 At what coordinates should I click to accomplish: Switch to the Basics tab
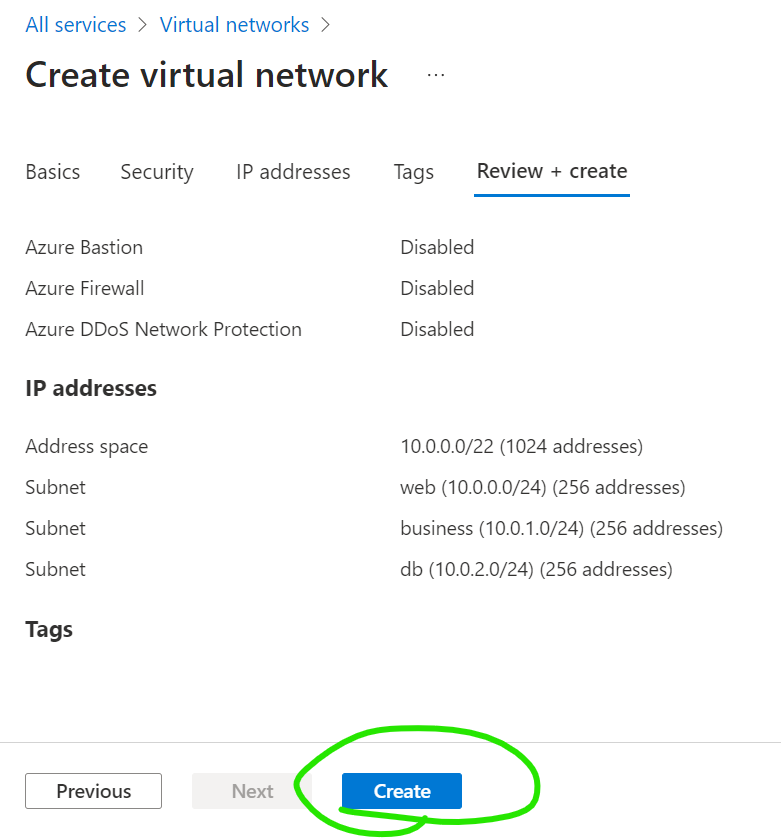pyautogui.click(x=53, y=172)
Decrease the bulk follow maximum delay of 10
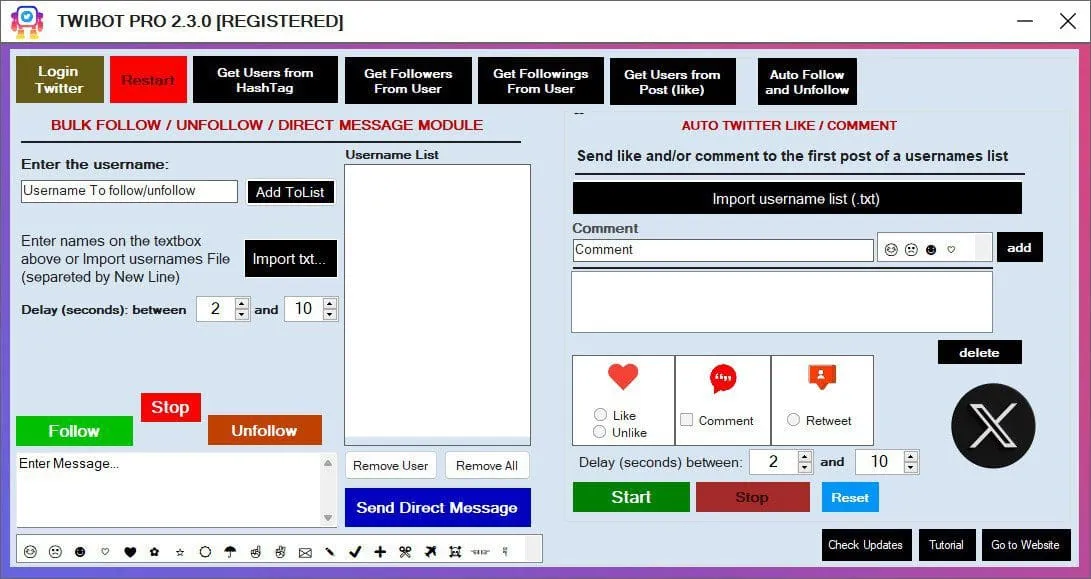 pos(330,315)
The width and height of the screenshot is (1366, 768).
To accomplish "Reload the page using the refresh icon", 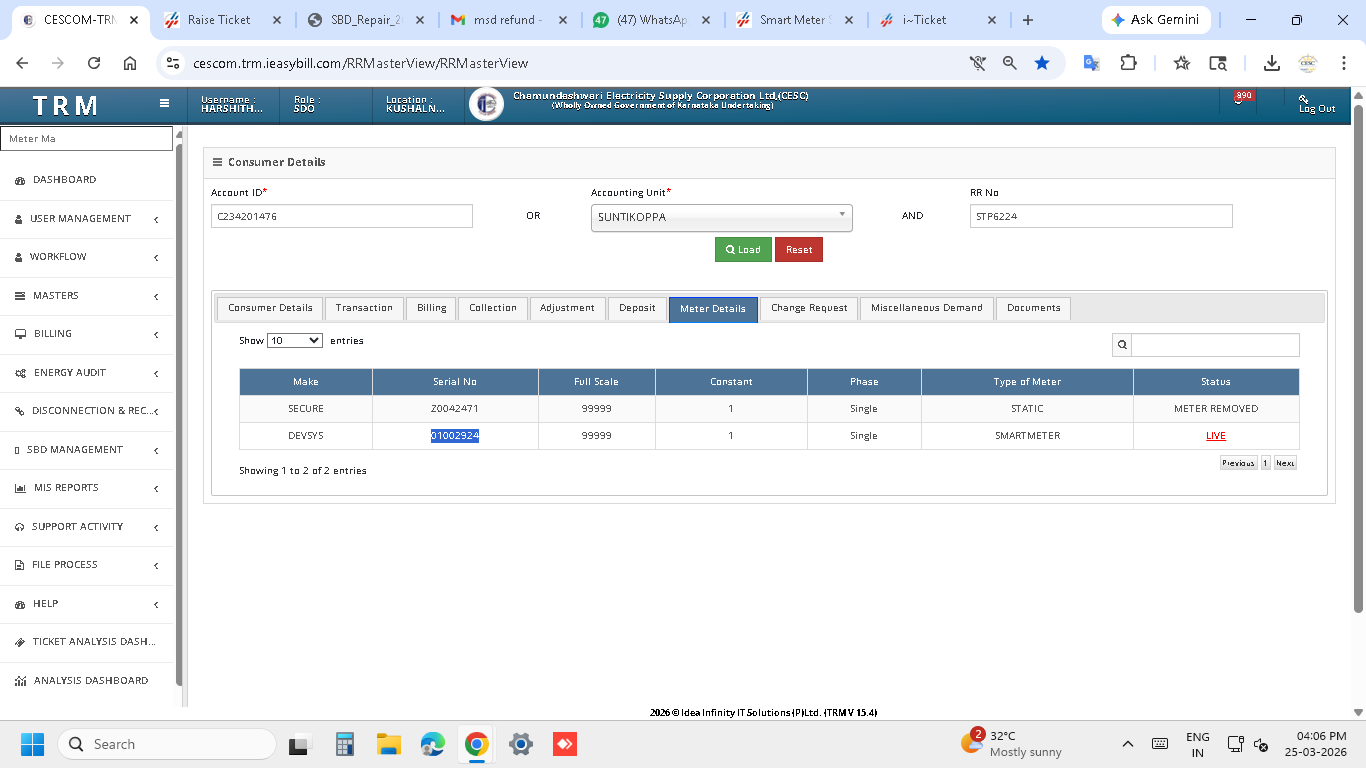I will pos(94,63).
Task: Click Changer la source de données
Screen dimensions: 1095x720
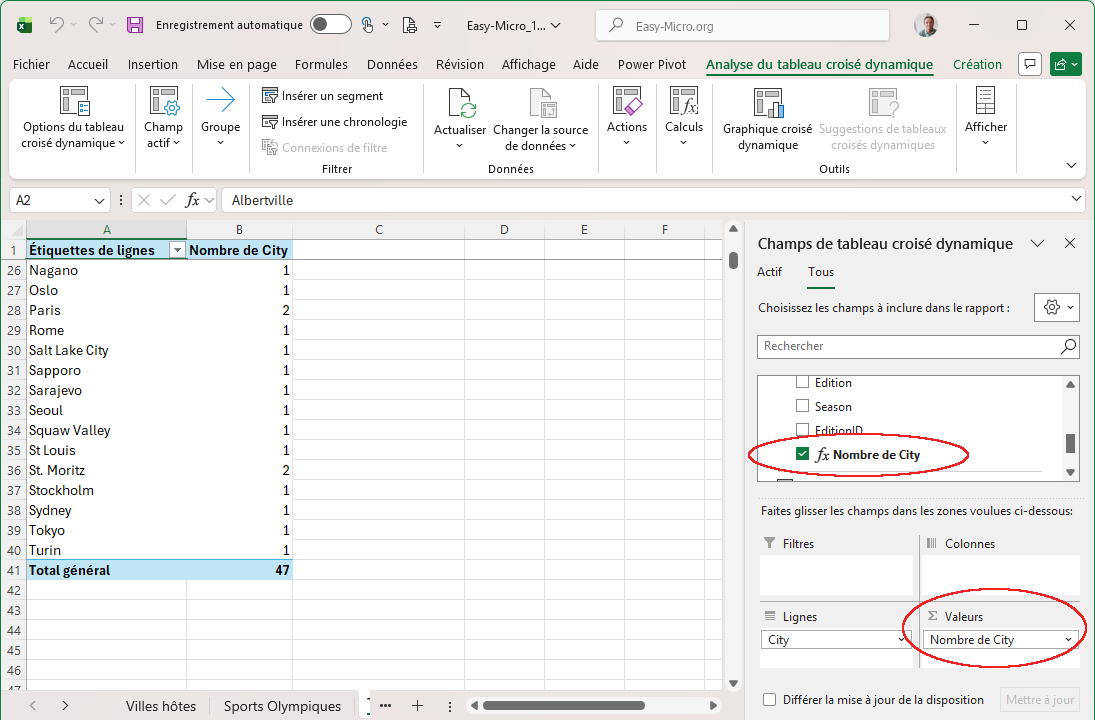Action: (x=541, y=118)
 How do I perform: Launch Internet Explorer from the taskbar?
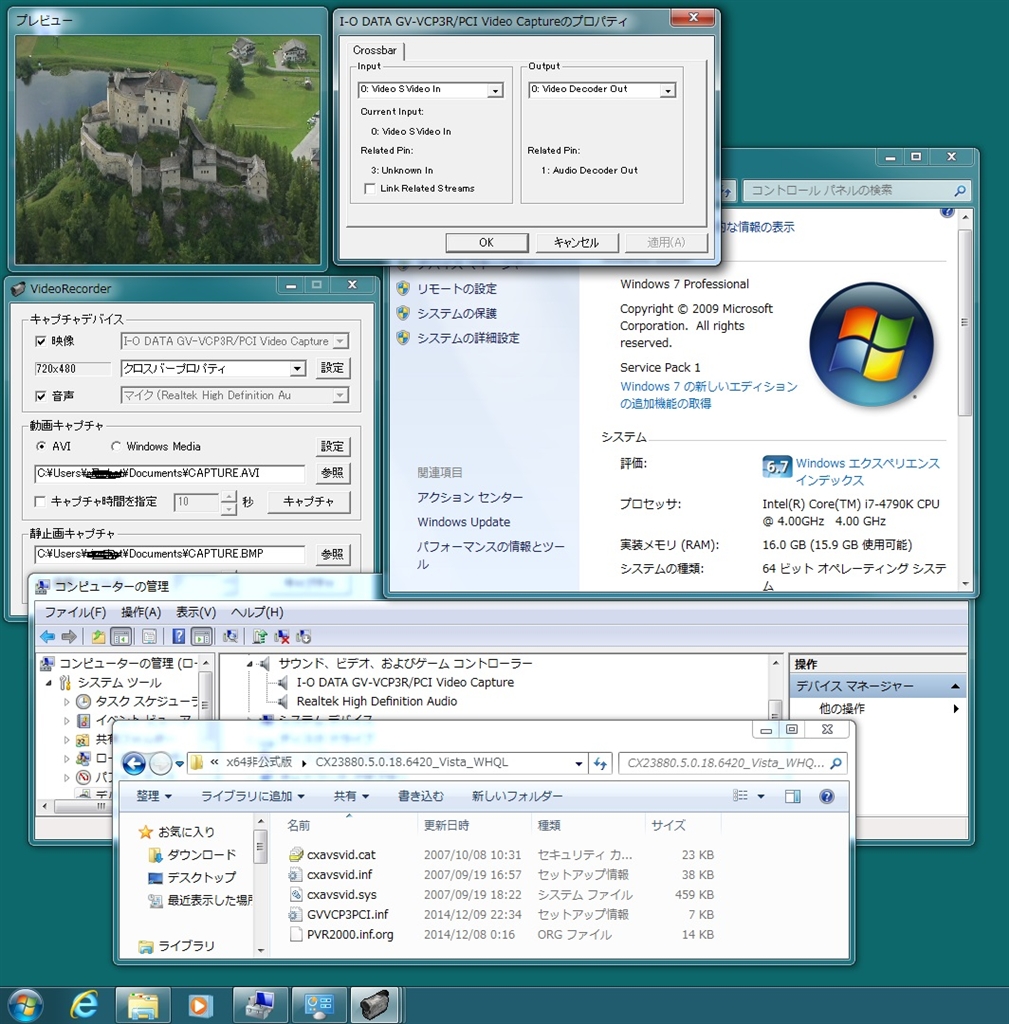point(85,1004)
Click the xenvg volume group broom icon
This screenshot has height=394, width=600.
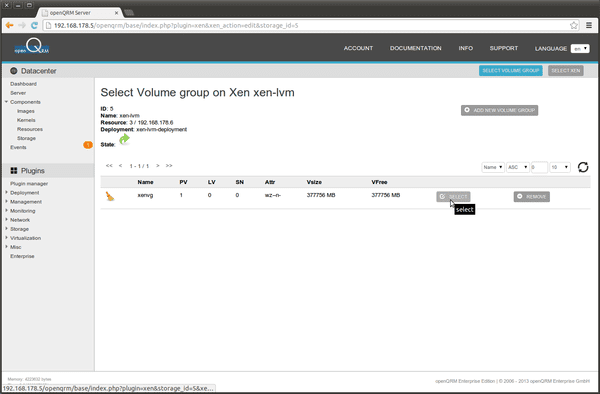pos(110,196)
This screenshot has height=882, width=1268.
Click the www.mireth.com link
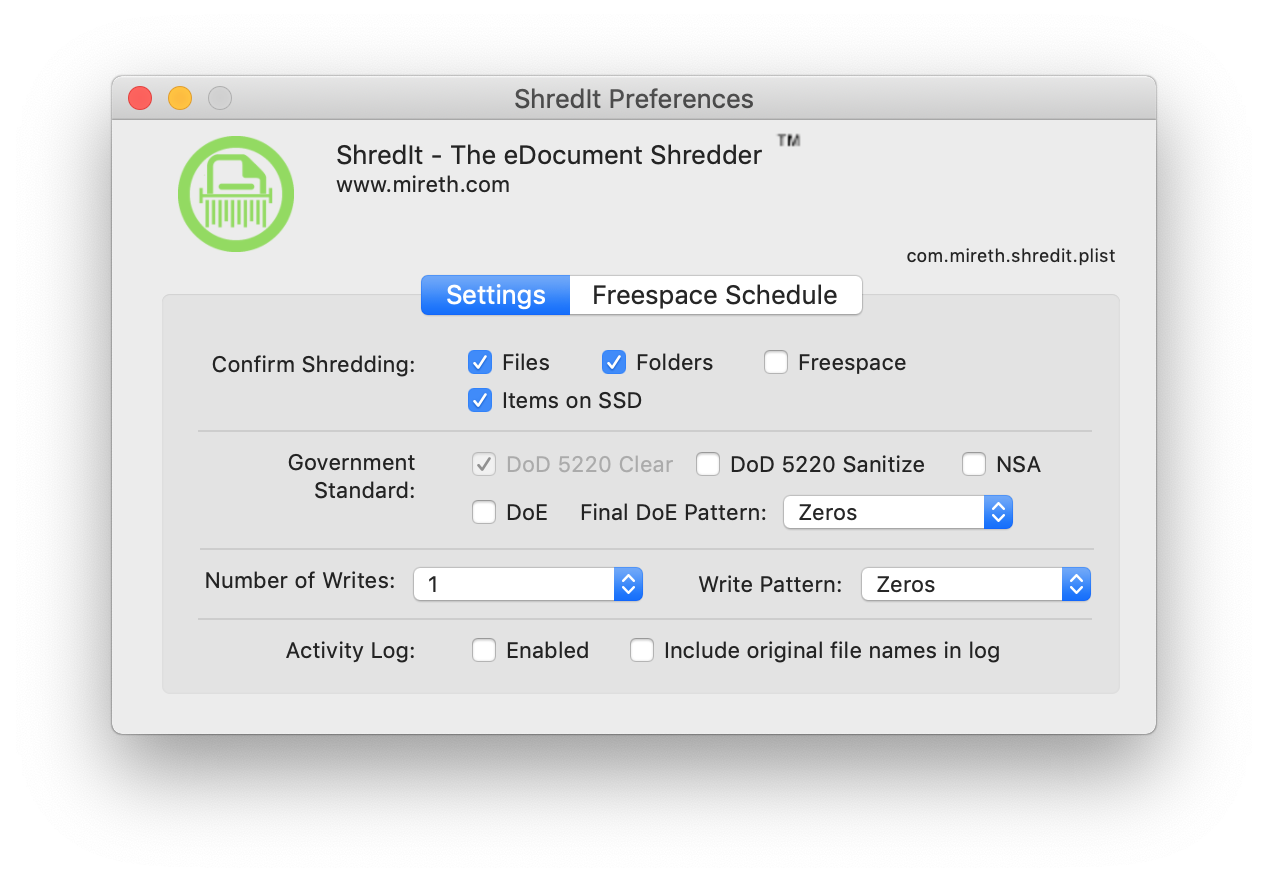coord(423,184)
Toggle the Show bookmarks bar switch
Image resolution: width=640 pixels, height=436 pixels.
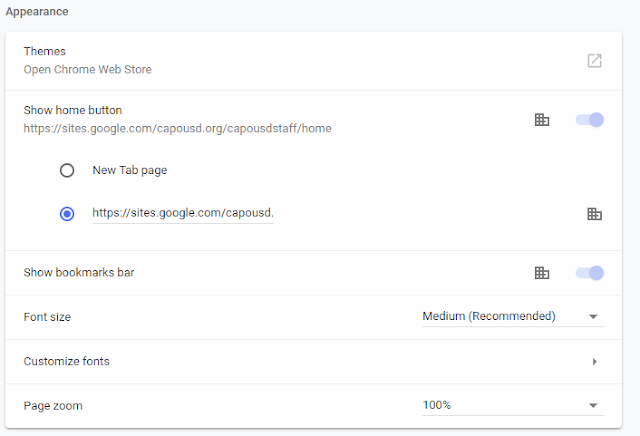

● REQUIRED ACTION
What is needed is an exact restatement of every line from the one containing "Toggle the Show bookmarks bar switch" through the last line of the records, pictures left out.

● SOLUTION TO THE PROBLEM
Toggle the Show bookmarks bar switch
Image resolution: width=640 pixels, height=436 pixels.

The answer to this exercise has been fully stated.